Thursday, March 18, 2010

Volunteer Labor

Our last-Sunday traipsing took us through Newburg Corners -- a ridgetop village where once we stood in the freezing November wind for a day simply to be present at an auction. Martha pointed out the vineyard near the road. Thick and unruly, the vines still offered their last-year tangles to the eye. What a lot of trimming it would take, too, to move down those long rows with clippers in hand. I suppose that as you grow more experienced, you wield those clippers with more efficiency; and I know it is possible to do the clipping even in spring -- which may be the intent of these growers. Maybe time simply got away from them.

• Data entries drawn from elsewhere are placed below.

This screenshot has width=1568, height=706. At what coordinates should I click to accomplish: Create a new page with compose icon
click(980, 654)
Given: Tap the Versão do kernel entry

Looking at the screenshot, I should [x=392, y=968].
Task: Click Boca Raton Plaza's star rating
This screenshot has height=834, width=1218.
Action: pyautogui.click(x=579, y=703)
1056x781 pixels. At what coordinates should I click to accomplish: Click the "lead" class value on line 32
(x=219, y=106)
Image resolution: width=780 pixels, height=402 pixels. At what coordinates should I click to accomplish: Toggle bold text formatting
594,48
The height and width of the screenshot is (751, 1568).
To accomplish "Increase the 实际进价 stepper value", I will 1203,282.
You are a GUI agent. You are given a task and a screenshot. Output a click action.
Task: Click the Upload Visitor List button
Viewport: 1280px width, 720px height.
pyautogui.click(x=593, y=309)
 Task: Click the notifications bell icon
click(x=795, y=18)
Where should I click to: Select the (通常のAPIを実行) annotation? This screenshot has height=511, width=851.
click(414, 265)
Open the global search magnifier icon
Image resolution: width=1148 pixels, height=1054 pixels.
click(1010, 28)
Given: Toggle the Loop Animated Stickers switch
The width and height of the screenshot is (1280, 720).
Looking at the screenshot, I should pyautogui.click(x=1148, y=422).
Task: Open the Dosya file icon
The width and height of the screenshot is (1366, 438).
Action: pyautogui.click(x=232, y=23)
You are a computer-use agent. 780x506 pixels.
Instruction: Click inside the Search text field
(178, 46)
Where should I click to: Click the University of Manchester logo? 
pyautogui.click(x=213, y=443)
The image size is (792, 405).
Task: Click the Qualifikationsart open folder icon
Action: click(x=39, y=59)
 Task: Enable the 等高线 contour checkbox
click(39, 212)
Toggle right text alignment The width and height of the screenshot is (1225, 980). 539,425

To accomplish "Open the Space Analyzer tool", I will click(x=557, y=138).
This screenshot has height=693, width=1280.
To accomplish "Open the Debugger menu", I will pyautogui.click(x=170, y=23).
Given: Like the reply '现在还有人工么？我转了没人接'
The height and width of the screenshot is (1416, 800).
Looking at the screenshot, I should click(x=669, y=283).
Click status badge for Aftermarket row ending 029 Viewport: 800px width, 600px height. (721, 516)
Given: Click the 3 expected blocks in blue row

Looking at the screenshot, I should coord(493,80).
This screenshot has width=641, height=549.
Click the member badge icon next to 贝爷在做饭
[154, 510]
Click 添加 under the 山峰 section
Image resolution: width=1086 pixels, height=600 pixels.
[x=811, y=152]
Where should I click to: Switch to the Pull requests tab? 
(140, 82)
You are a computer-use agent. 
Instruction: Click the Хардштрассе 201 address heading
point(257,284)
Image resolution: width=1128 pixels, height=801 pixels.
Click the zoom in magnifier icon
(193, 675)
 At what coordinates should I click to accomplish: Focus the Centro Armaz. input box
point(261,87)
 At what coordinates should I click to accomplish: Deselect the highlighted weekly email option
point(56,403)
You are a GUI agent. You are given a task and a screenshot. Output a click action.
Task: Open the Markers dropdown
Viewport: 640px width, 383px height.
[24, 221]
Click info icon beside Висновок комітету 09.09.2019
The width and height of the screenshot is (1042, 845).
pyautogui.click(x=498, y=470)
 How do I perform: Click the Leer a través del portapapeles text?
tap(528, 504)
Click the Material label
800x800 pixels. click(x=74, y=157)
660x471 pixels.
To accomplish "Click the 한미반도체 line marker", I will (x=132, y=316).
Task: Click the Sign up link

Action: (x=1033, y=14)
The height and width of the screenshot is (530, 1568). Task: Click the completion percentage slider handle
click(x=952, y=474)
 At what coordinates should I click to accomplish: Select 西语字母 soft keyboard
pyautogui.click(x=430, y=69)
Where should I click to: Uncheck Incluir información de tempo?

We had one bit of voluntary vine-clipping done for us, this winter. Thank you, rabbit. It was the senseless kind of clipping that rabbits will do, any time of year: a simple snip of the stem, for the sheer pleasure of shearing. The rabbit left the top part of this thin vine unnibbled, and did no gnawing upon the lower stem. It simple severed the stalk.

Why? Well, I recall a rumor going around the village here that rabbits might actually have a smidge of sense in their noggins. When our rabbits got wind of this insulting notion, one of them promptly thought to quash it by an act of senseless snipping.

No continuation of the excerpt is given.